O faxineiro também registra muitas mortes solitárias de homens na faixa de 40 e 50 anos. Em muitas casas de mortos solitários, “tem avisos na porta dizendo que o gás, a luz ou a água vão ser cortados”. Igualmente, “muitas cartas de protesto por empréstimos em atraso ficam nas caixas de correio. Muitos dos mortos estavam passando por dificuldades financeiras”.

Esta situação é tão frequente e dramática na Coreia do Sul que serviu como base para a série de ficção “Squid Game“, ou “Round 6” no Brasil: com grande repercussão mundial, a série apresenta a chocante história de centenas de pessoas que, insuportavelmente endividadas, aceitam participar de um jogo que se revelará mortal: se falharem nas violentas provas a que serão submetidas, morrerão sem chance de escapatória.

Tão chocante quanto o jogo em si é o fato de que, logo após uma primeira prova extremamente sangrenta e durante a qual presenciaram o assassinato de dezenas e dezenas de concorrentes, os participantes sobreviventes têm a oportunidade de abandonar o jogo – mas a maioria decide retomar as “partidas”, porque consideram que a cruel realidade da vida “lá fora” é ainda pior do que um jogo em que sabem que é altíssimo o risco de morrerem de modo brutal, mas no qual eles ao menos têm uma remota chance de ganhar dinheiro para saldar o que devem.

Na vida real, Wan recorda a morte de um homem que se apresentava como palhaço em mercados. Ele deixou um bilhete antes de se matar:

“O mercado para palhaços acabou. Não tem mais trabalho para mim. Proprietária, você foi tão gentil comigo e eu sinto tanto por terminar a minha vida desta maneira…”.

Muitas outras mortes, acrescenta Wan, acontecem nas épocas de concursos públicos na Coreia do Sul. O país é conhecido pela imensa pressão social para que os cidadãos se saiam excelentemente bem em toda e qualquer prova, desde os primeiros anos de escola, ainda na infância, até qualquer oportunidade de crescimento na carreira. O índice de suicídios entre os que sofrem o peso dessa pressão – e o trauma da reprovação – é alarmante.

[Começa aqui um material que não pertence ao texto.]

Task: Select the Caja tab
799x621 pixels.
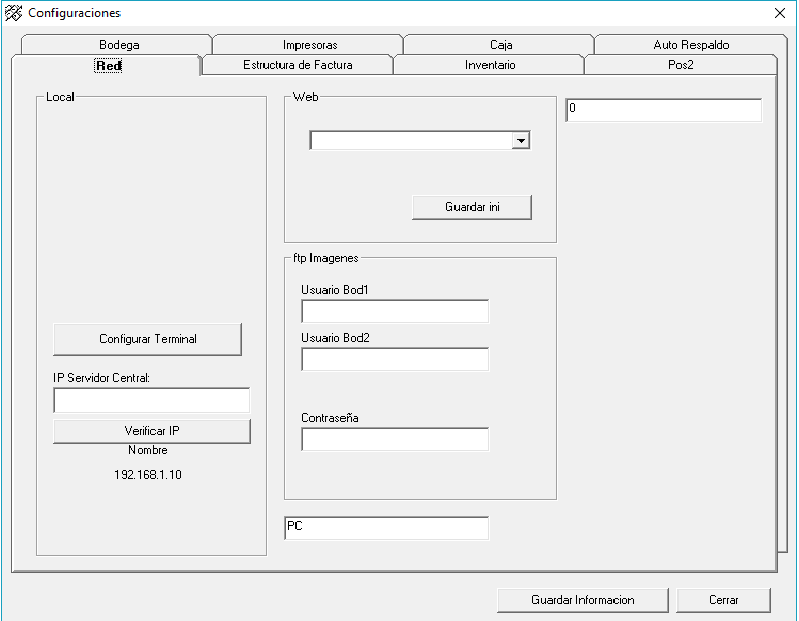Action: (501, 45)
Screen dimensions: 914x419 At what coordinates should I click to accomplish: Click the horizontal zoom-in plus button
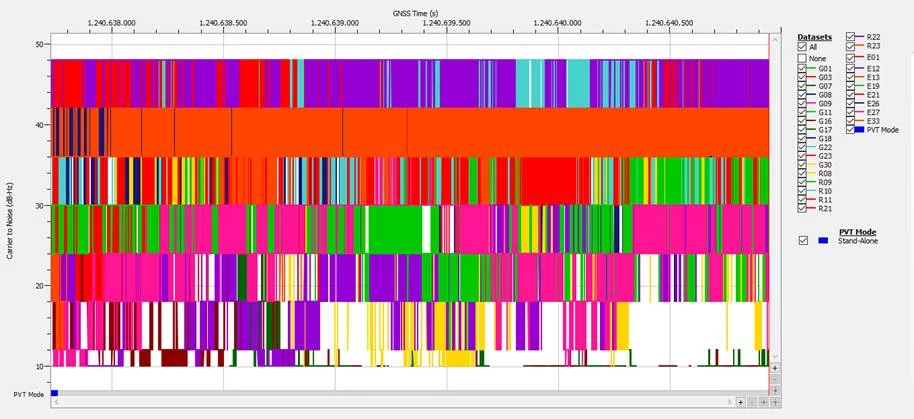740,402
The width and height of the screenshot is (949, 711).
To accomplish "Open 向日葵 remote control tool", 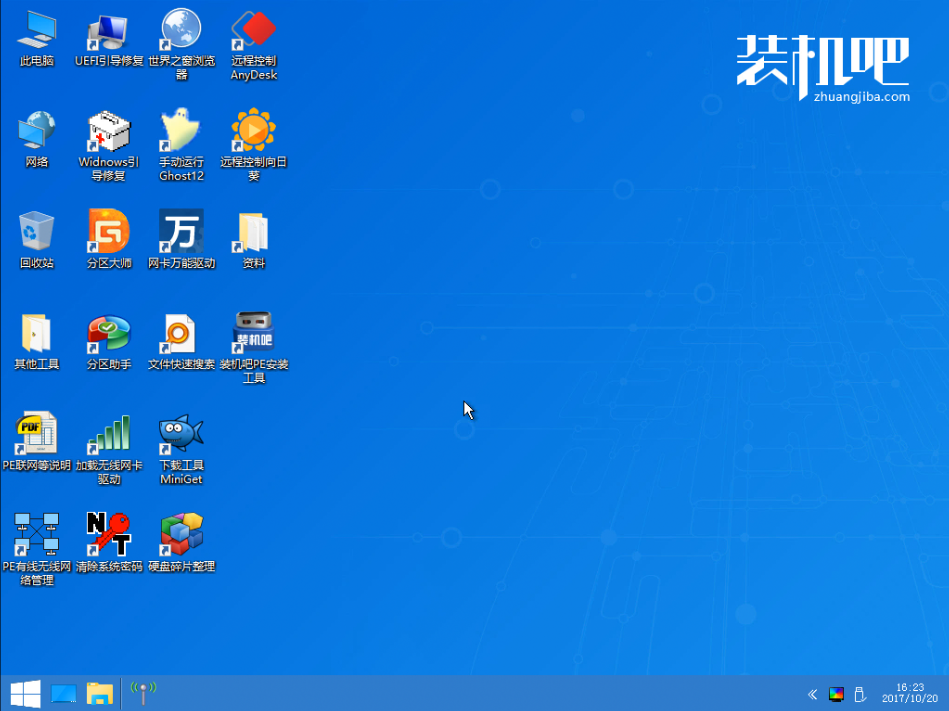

A Coreia do Sul tem a segunda maior taxa de suicídios no mundo, superada apenas pela Guiana, segundo dados da Organização Mundial da Saúde (OMS). Entre os países considerados ricos, a Coreia do Sul tem a maior taxa de suicídios do mundo.

“Limpando a casa dos mortos”

Kim Wan reuniu suas memórias e experiências no livro “Limpando a casa dos mortos”, em que compartilha de modo impactante o drama de um país em que a solidão é cada vez mais comum.

De todas as residências da Coreia do Sul, 29,9% são casas de um único morador. Os dados são de 2019. Trata-se de 6 milhões de moradores sozinhos. Embora não necessariamente solitários, são 6 milhões de sul-coreanos com risco maior de morrerem também sozinhos.

Em 2014, o país registrou 1.379 mortes solitárias. Em 2018, foram 2.447 – um aumento de 77,4% em menos de 5 anos.